NICHOLAS CARAH
Email
n.carah@uq.edu.au
Assoc Prof Nicholas Carah is an Associate Investigator at The University of Queensland node of the ARC Centre of Excellence for Automated Decision-Making & Society (ADM+S).
Nicholas is the Director of the Digital Cultures and Societies Hub in the Faculty of Humanities and Social Sciences and Associate Professor in the School of Communication and Arts at The University of Queensland.

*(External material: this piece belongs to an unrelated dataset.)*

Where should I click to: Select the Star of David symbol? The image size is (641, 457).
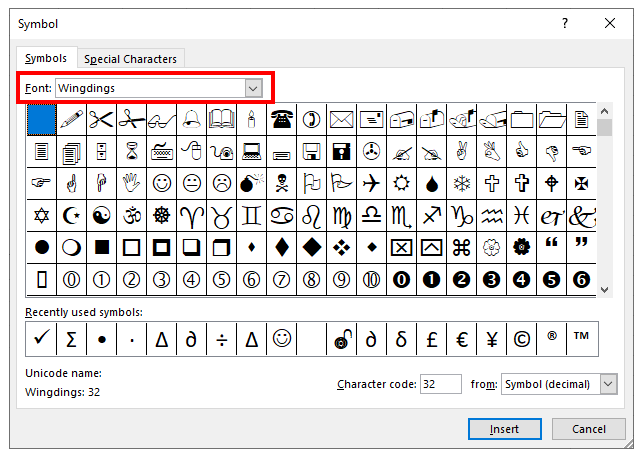click(x=41, y=215)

Nicholas’ research examines the algorithmic, promotional and participatory cultures of digital media platforms. He is currently a Chief Investigator on the ARC Discovery Project ‘Using machine vision to explore Instagram’s everyday promotional cultures’, Linkage Project ‘Young Australians and the promotion of alcohol and nightlife on social media, and a Vichealth-funded project that tracks below-the-line marketing by harmful industries on social media. He is an investigator on a New Zealand Marsden Fund project examining young people, digital media and limbic capitalism. Across these research activities Nicholas’ research has offered a sustained and unique account of the foundational role advertising plays in the development of digital and social media platforms and their cultures.
Nicholas has also undertaken significant engagement with policy-makers in Australia and internationally about the use of digital media by alcohol marketers. He has contributed to expert consultations, reports and public talks by the World Health Organisation, Australian Medical Association, Public Health Association of Australia, Vichealth and Foundation for Alcohol Research and Education.

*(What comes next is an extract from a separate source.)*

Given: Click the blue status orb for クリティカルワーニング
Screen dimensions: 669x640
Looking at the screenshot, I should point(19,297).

His research has been published in Media, Culture & Society, Social Media & Society, New Media & Society, Television & New Media, Convergence, Consumption, Markets & Culture, and Mobile Media & Communication.

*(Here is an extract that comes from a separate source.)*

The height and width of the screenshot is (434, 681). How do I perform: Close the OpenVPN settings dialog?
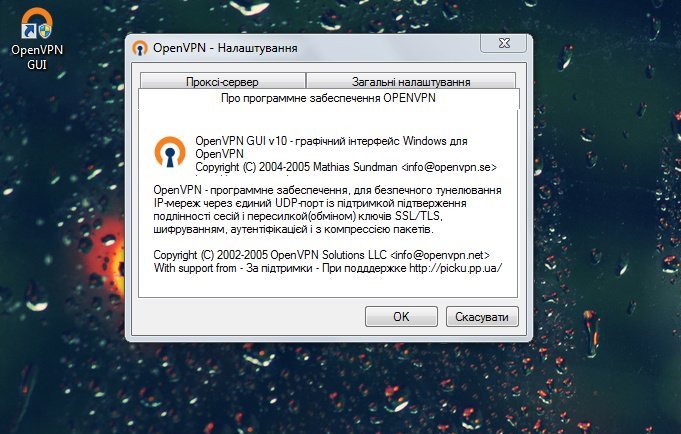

He is the author of Media & Society: Power, Platforms and Participation, Brand Machines, Sensory Media and Calculative Culture (2016), and Pop Brands: branding, popular music and young people (2010). He is the co-editor of Digital Intimate Publics and Social Media (2018) and the forthcoming Conflict in My Outlook in partnership with curators at the UQ Art Museum.
Nicholas is also an award-winning teacher and has made contributions to developing cutting-edge curriculum in digital media, communication and cultural studies. From 2016 he played a central part in the redesign of UQ’s Bachelor of Communication and was the program convenor for two years. He was a UQ Teaching Fellow (2018) and has been awarded the Faculty of Humanities and Social Sciences Award for Teaching Excellence (2019) and The University of Queensland Award for Teaching Excellence (2020) for his contributions to student partnership, blended learning and curriculum development relating to digital media.